Andrea Crisanti is an epidemiologist at the University of Padua. He ran the team that tested everyone in Vo’ after the first case was detected. “I think this was the first screening of an entire population anywhere in the world,” Crisanti told VICE World News. “We showed that where a whole community is tested, or an entire contact group is tested, and all positives cases are isolated, the transmission of the virus is practically blocked. We were also able to show how vital asymptomatic cases were in contributing to the spread. It was fundamental to understanding the dynamics of transmission of the virus and some aspects that then turned out to be fundamental to implement control measures.”

Crisanti’s team have also been able to make discoveries around the prevalence of antibodies, results that will be published in the coming weeks. “We have now shown that antibodies have a duration of at least nine months,” Crisanti says. “We have shown that people who have antibodies are in fact protected when exposed to the virus.”

Despite their relative success in containing the disease, the town was stigmatised for being one of the first places to experience the contagion in Italy.

“During the first months, we were considered plague spreaders,” the mayor recalls. “Even after the lockdown ended, we were isolated. If a person from Vo’ was seen in a nearby town, that person was pointed out and people would keep away from them. I remember that the wines sent from a farm here were returned to the sender – the bottles were considered infected. But the virus arrived here by chance, just as it arrived in Codogno.”

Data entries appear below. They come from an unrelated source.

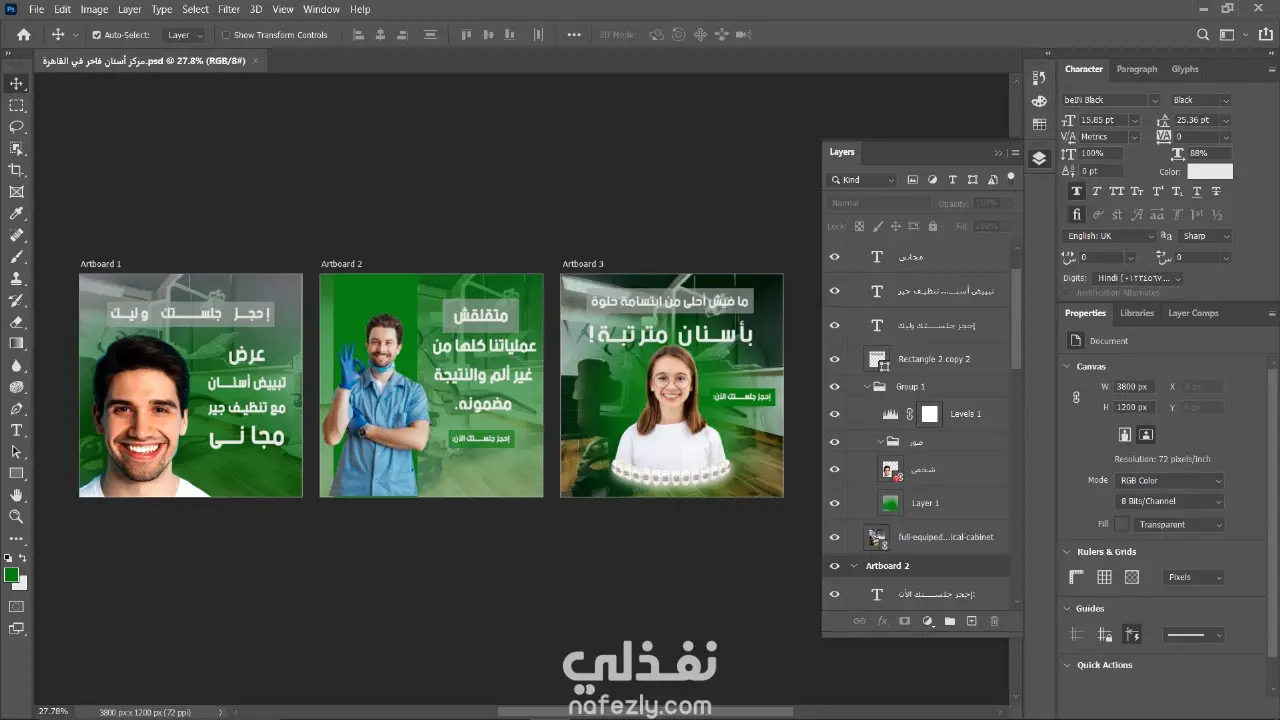The image size is (1280, 720).
Task: Create new group with folder icon
Action: (949, 621)
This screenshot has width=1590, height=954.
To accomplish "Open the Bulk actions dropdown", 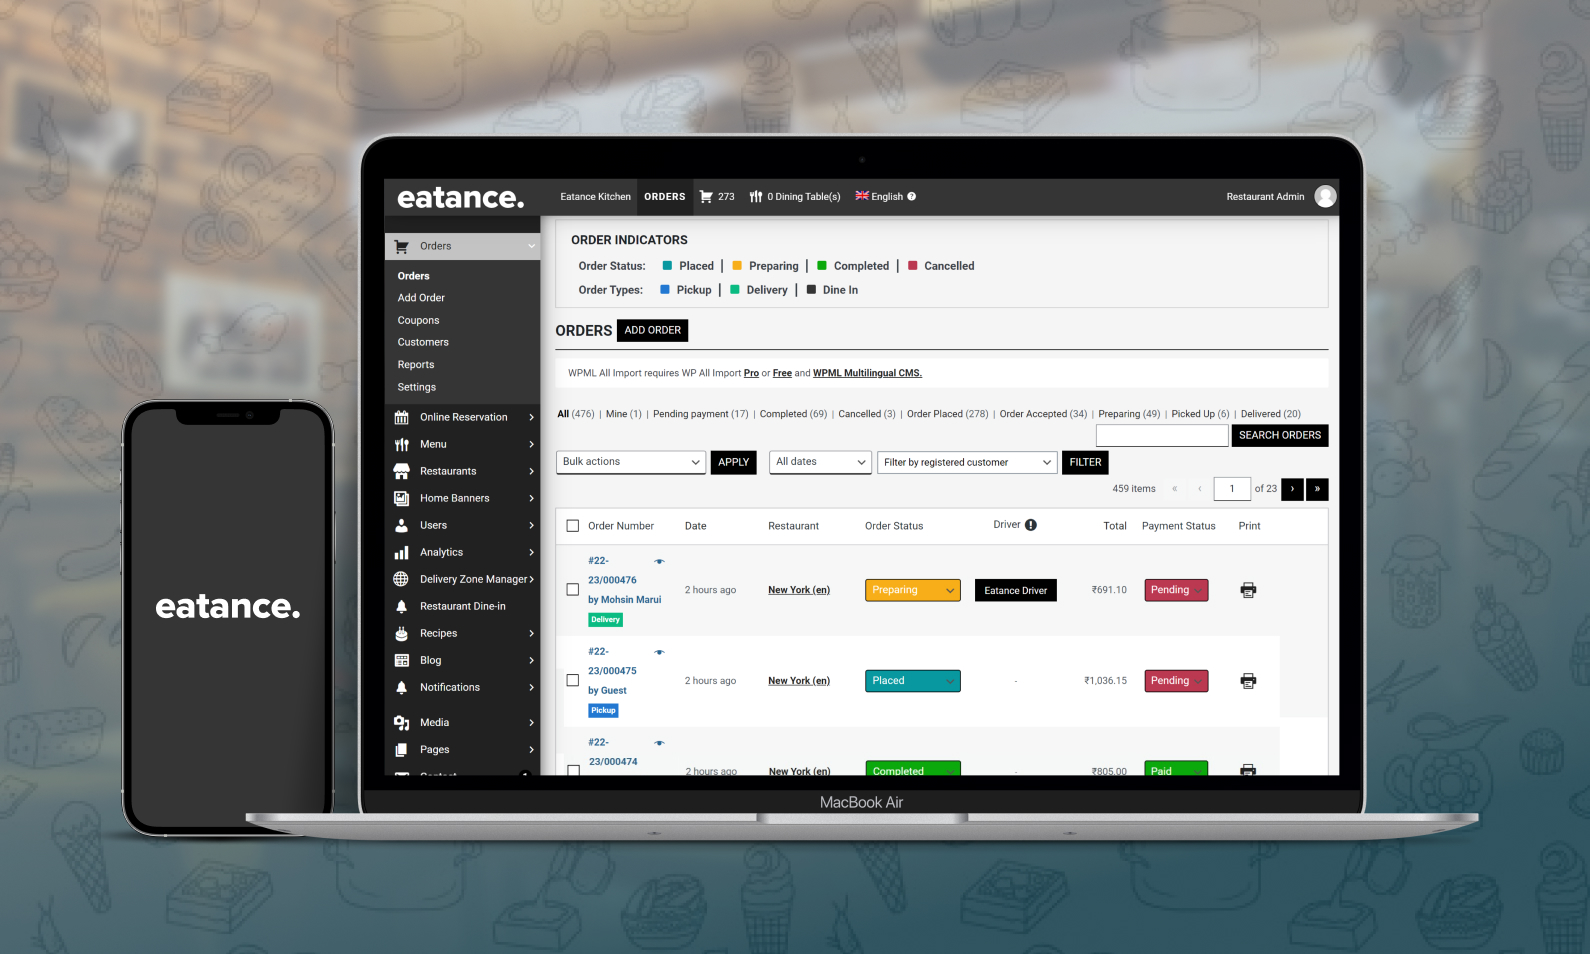I will (631, 462).
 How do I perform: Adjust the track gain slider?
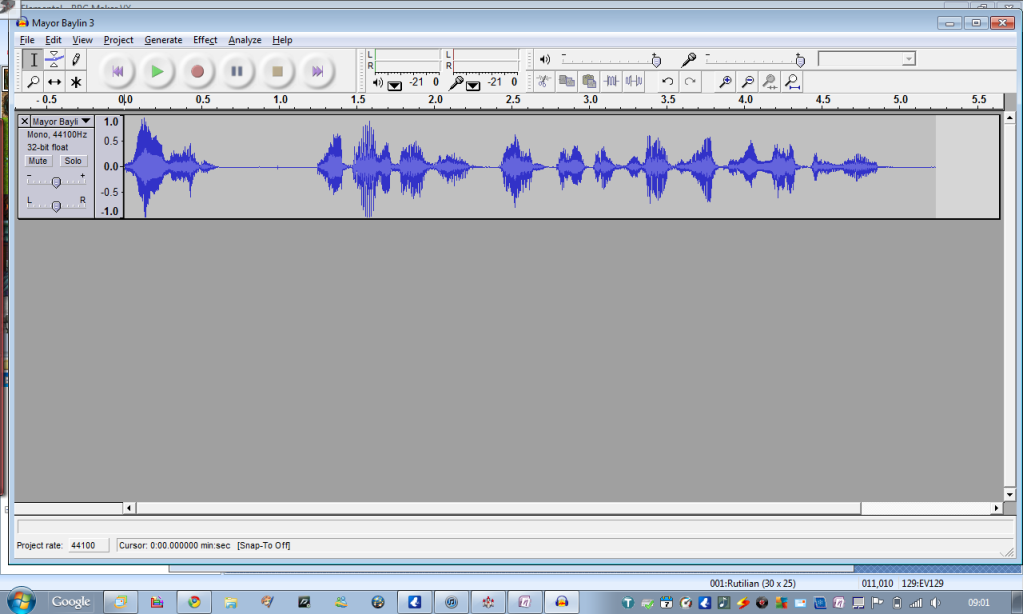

Those difficult moments brought the community of Vo’ closer together. “It brought out our ability to work together,” Martini, the town’s mayor, says. “Being able to bring 3,000 people to swabs in three days in such a small municipality, with few resources and very few personnel, is certainly also due to the fact that we have teams that already know how to collaborate – the civil protection, the Alpine troops (a mountain rescue team), and volunteers. The Alpines spent the entire summer delivering masks around the country.”

From being ostracised to being one of the safest places in Italy, the initial trauma was utilised to mount a response as impressive as any region in the world. 

“Vo’ has stood out for its ability to respond,” the Mayor adds proudly. “We found only 6 positive cases in the last week, the data is constantly decreasing. In nearby towns, there are 50 or 60 positives. The highest number we had is 19 positives. We continue to publish our data. All this contributed to overturning the negative image that Vo’ had at the beginning.”